[Source material]

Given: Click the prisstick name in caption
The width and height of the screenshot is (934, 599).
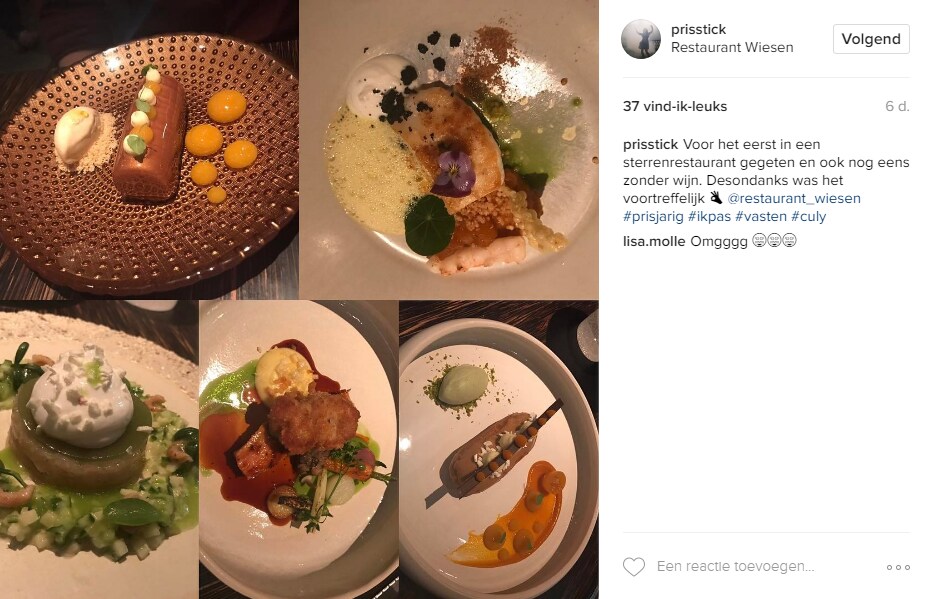Looking at the screenshot, I should click(x=650, y=145).
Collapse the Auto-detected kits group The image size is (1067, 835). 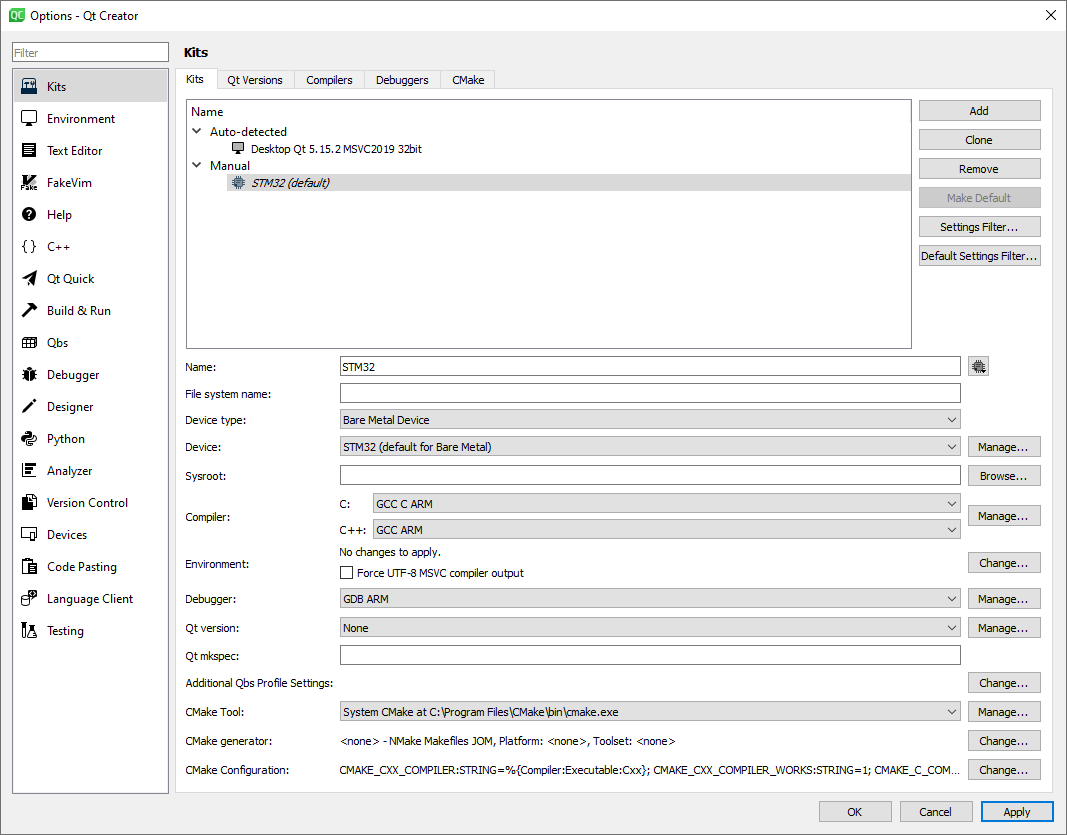point(197,132)
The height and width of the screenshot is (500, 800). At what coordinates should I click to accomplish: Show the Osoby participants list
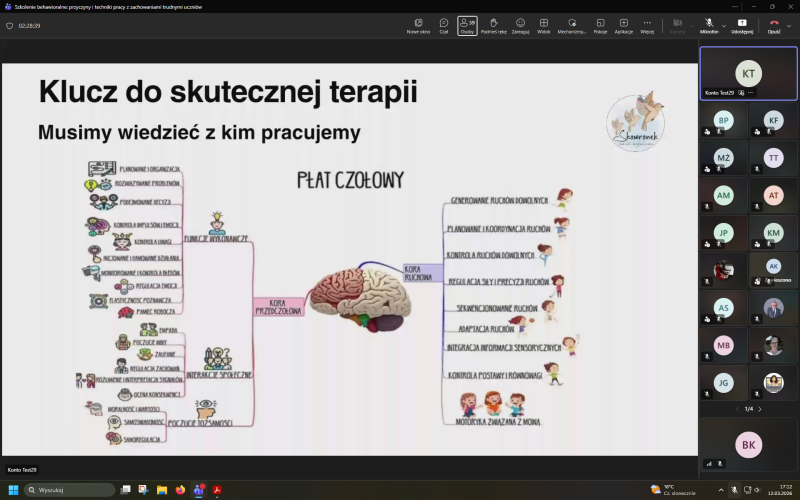click(467, 25)
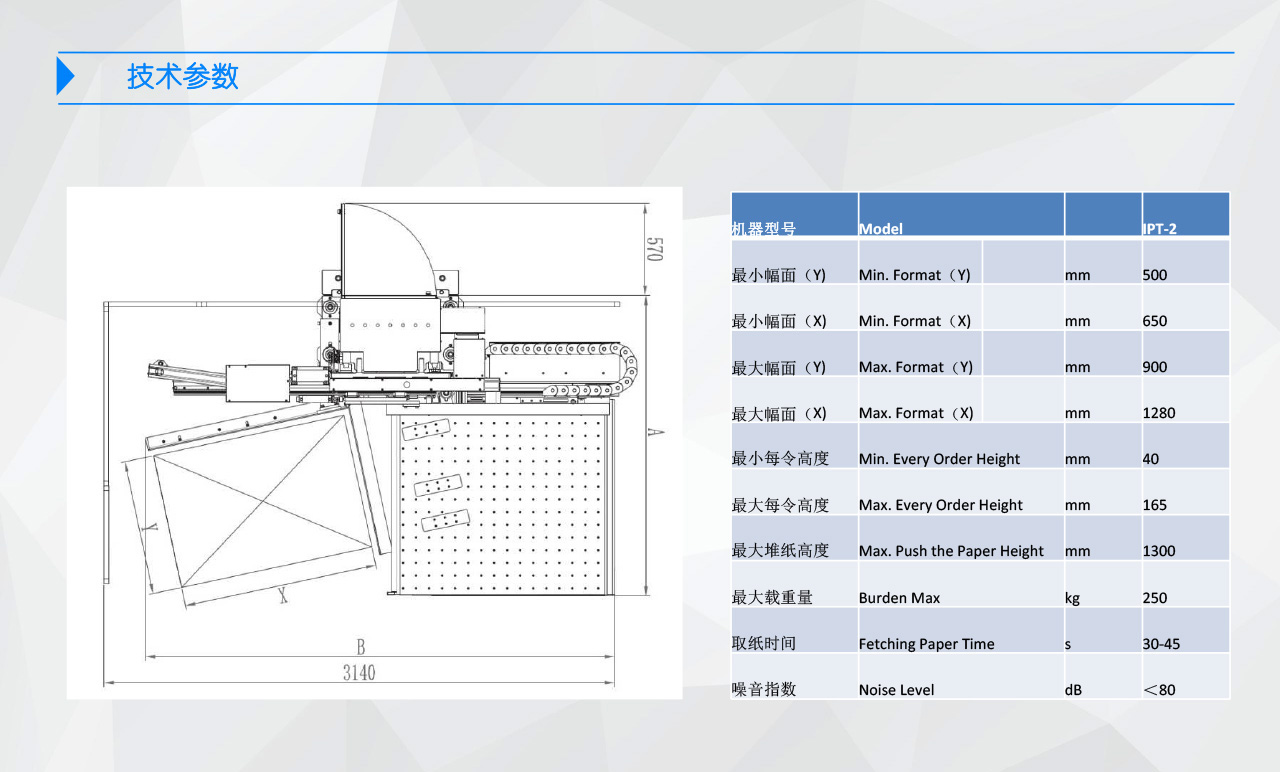Screen dimensions: 1280x772
Task: Click the dimension letter B in the drawing
Action: (x=360, y=646)
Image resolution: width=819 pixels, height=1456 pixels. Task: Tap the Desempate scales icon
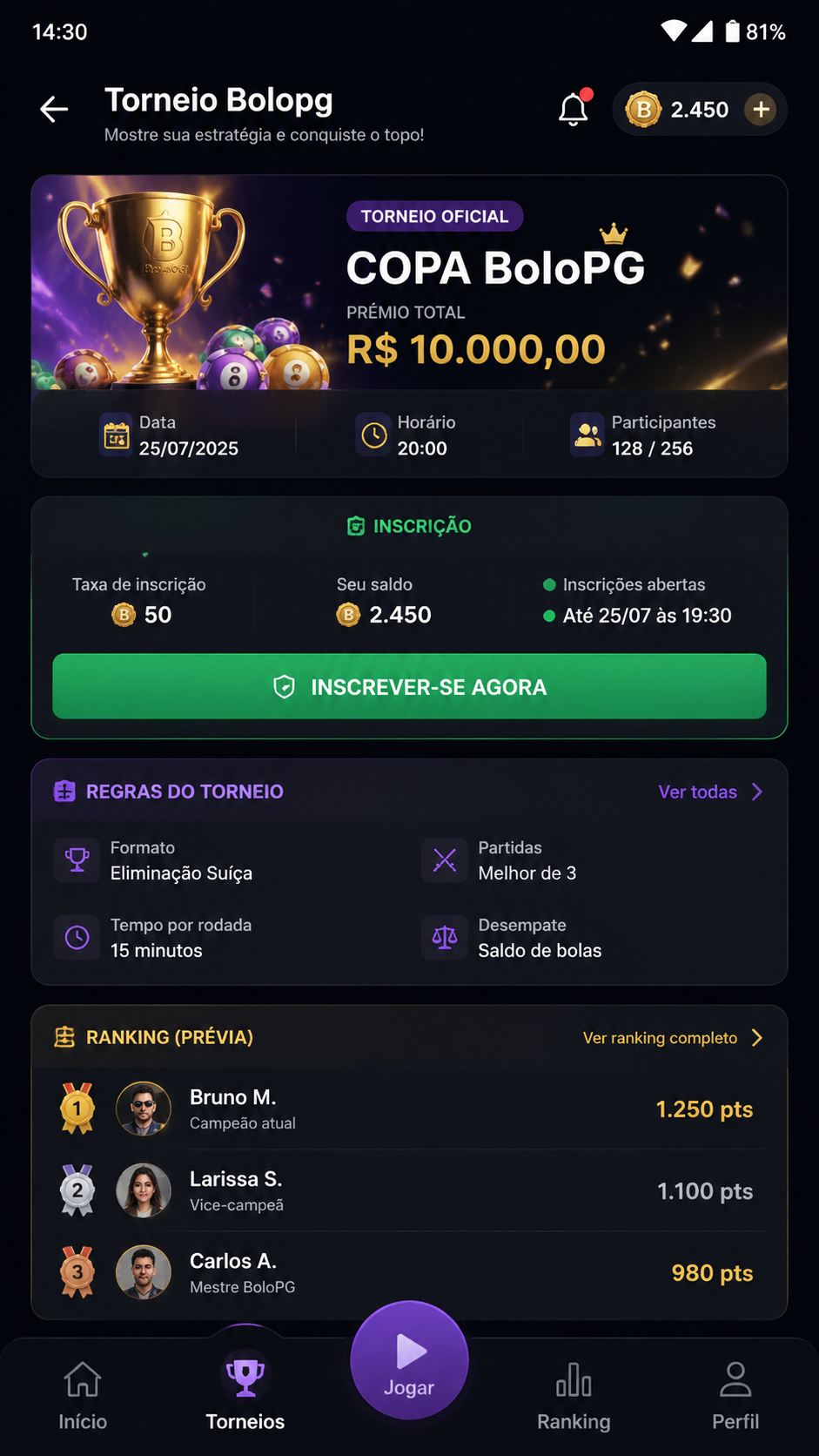pos(445,938)
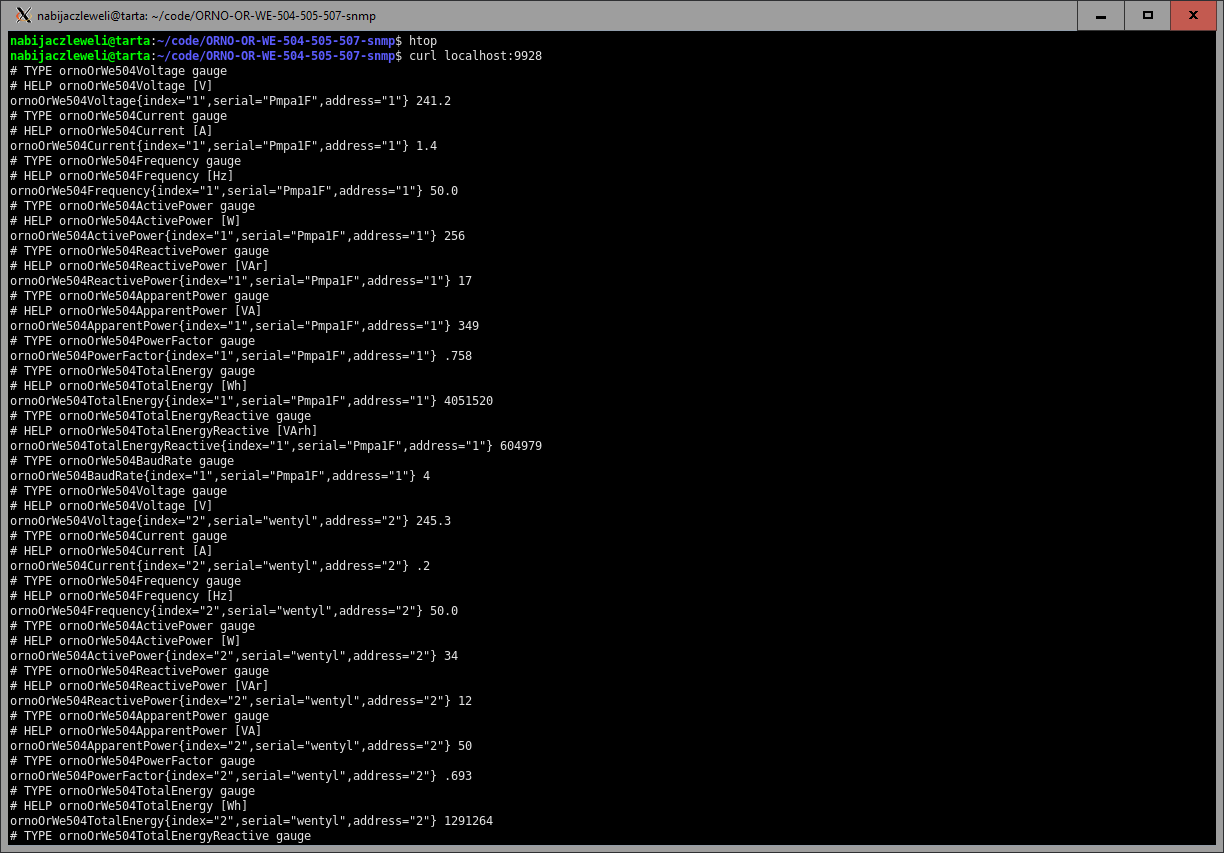Close the terminal window
The image size is (1224, 853).
point(1193,15)
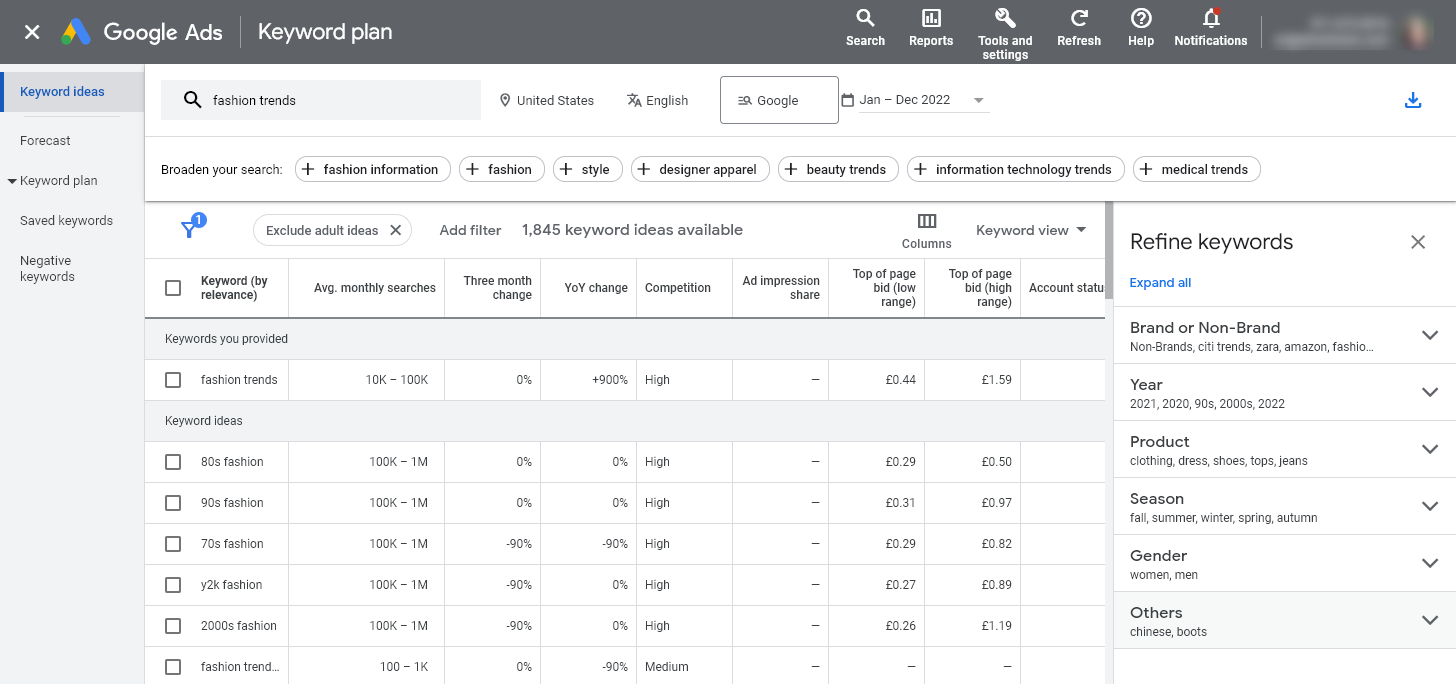Expand the Season refine category
Image resolution: width=1456 pixels, height=684 pixels.
tap(1429, 506)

[Task instructions] Rewrite the material from the line containing "Image resolution: width=819" down to the end, changing "scales icon" to "scales button" and keeping everything else the same. Leave the pictures out.

[Task response]
Image resolution: width=819 pixels, height=1456 pixels. Task: Tap the Desempate scales button
pos(445,938)
Close the terminal window
The image size is (1224, 853).
point(1193,15)
Expand the Season refine category
Image resolution: width=1456 pixels, height=684 pixels.
tap(1429, 506)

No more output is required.